Liu Guangyi, Liao Yinghong, Wang Fuyu, Zhang Bin, Zhang Lu, Liang Xiaodan, Wan Xiang, Li Shaolin, Li Zhen, Zhang Shuixing, Cui Shuguang
IEEE Trans Neural Netw Learn Syst. 2021 Sep;32(9):3786-3797. doi: 10.1109/TNNLS.2021.3099165. Epub 2021 Aug 31.

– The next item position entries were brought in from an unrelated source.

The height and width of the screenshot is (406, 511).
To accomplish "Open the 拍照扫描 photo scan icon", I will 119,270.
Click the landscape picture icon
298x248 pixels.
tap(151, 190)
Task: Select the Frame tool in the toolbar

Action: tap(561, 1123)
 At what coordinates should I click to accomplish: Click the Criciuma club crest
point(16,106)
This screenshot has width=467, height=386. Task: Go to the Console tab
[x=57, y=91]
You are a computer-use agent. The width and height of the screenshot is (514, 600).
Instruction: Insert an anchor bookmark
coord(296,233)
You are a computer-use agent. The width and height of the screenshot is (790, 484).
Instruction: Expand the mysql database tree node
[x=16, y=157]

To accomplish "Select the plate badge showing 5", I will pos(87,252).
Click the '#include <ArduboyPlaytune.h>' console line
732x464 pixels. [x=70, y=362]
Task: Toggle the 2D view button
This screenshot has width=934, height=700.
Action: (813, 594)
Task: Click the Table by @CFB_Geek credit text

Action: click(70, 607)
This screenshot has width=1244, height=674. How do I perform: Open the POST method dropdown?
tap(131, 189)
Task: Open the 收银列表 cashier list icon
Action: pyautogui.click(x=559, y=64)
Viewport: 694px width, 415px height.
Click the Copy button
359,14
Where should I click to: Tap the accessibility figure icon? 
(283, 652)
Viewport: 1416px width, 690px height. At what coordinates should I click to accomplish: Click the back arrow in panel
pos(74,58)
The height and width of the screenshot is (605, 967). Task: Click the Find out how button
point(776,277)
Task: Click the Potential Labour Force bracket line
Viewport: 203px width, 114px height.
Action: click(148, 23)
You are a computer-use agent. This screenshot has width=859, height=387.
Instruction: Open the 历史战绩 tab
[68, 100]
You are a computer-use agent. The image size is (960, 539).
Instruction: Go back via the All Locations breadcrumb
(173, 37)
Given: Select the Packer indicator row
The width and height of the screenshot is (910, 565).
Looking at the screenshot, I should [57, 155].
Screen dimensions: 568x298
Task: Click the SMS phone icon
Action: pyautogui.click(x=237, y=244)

Medical imaging technologies, including computed tomography (CT) or chest X-Ray (CXR), are largely employed to facilitate the diagnosis of the COVID-19. Since manual report writing is usually too time-consuming, a more intelligent auxiliary medical system that could generate medical reports automatically and immediately is urgently needed. In this article, we propose to use the medical visual language BERT (Medical-VLBERT) model to identify the abnormality on the COVID-19 scans and generate the medical report automatically based on the detected lesion regions. To produce more accurate medical reports and minimize the visual-and-linguistic differences, this model adopts an alternate learning strategy with two procedures that are knowledge pretraining and transferring. To be more precise, the knowledge pretraining procedure is to memorize the knowledge from medical texts, while the transferring procedure is to utilize the acquired knowledge for professional medical sentences generations through observations of medical images. In practice, for automatic medical report generation on the COVID-19 cases, we constructed a dataset of 368 medical findings in Chinese and 1104 chest CT scans from The First Affiliated Hospital of Jinan University, Guangzhou, China, and The Fifth Affiliated Hospital of Sun Yat-sen University, Zhuhai, China. Besides, to alleviate the insufficiency of the COVID-19 training samples, our model was first trained on the large-scale Chinese CX-CHR dataset and then transferred to the COVID-19 CT dataset for further fine-tuning. The experimental results showed that Medical-VLBERT achieved state-of-the-art performances on terminology prediction and report generation with the Chinese COVID-19 CT dataset and the CX-CHR dataset. The Chinese COVID-19 CT dataset is available at https://covid19ct.github.io/.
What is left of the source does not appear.